DUNAGAN, Chief Justice.

This is a child custody suit. The suit was instituted by Emily Grimes, joined pro forma by her husband, Johnny Grimes, against Barbara Jean Knowles and husband, Jerry Knowles, and Billy Joe Sewell, for the custody of Christina Maria Sewell. Defendant, Billy Joe Sewell, did not file an answer and he is not a party to this appeal. Hereafter, Mrs. Grimes will be referred *604to as appellant and Mr. and Mrs. Knowles as appellees.

Appellant, Emily Grimes, was formerly married to Billy Joe Sewell and born to that union on April 30, 1960, was Christina Maria Sewell, a girl. Appellee, Barbara Jean Knowles, is a sister of Billy Joe Se-well.

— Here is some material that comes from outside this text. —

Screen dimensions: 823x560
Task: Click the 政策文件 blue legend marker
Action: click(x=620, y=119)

The evidence shows that appellant, Emily Grimes, was divorced from Billy Joe Sewell, the father of the child here involved in this controversy, in San Diego, California. By the terms and provisions of such divorce decree, Christina Maria was awarded to the appellant. Shortly after such divorce the appellant permitted Christina Maria to visit with her father in California. The child was never returned to the appellant but was later found to be in the home of the appellees in Mobile, Alabama. In 1963 appellant filed a petition in the Circuit Court of Mobile County, Alabama, seeking to obtain the custody of such child from the appellees. The petition was set for hearing and appellees failed to appear for such hearing and failed to produce Christina Maria.

When appellees failed to appear, the court entered an order giving custody of said child to appellant, but appellant was unable to locate said child.

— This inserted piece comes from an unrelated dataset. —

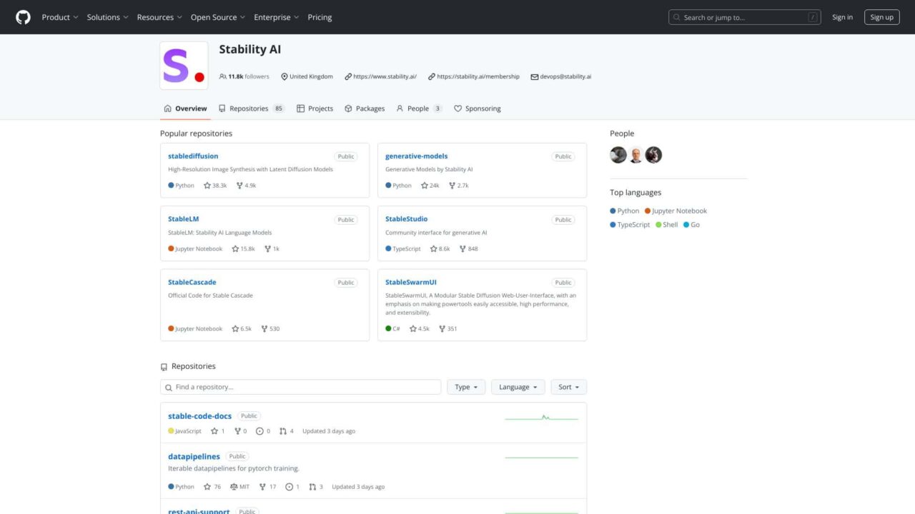
Task: Click the pull requests icon on stable-code-docs
Action: [283, 431]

For two years appellant searched for said child in an effort to enforce such judgment. In 1966 appellant located appellees and Christina Maria in Alabama and obtained an ex parte order from the judge of the Circuit Court in Equity at Mobile, Alabama, directing that such child be delivered to appellant. Pursuant to said order, appellant, with the aid of the Sheriff, obtained the custody of Christina Maria and returned to Texas.

Thereafter, appellees filed a motion with the Circuit Court of Mobile County, Alabama, requesting a recision of the court’s ex parte instanta order and a setting of the matter for hearing. Notice of hearing on said motion was by certified mail served upon the appellants in this case. The Grimes failed to appear and the court did rescind its former order and awarded custody to the appellees. By said order, the Sheriff of any jurisdiction where the child may be found was directed to take possession of said child and deliver her to the appellees in this case. The appellees went to Dalhart, Texas, armed with that order and decree, but were unable to have the same served upon the child, but found the child in school and without the consent or knowledge of the appellant took the child back to Alabama.

This prompted the filing on November 7, 1966, by the appellant in the Circuit Court of Mobile, Alabama, of a motion to modify the former decree and requested a full hearing thereon. The motion was set for hearing on January 17, 1967, at which time all parties and their attorneys being present before the court a hearing was held. After two days of hearing on the motion, the court entered a decree on January 18, 1967, awarding custody of Christina Maria to the appellees for the remainder of the school year and to the appellant, Emily Grimes, for the duration of the summer of 1967, at which time the child should be returned to the appellees.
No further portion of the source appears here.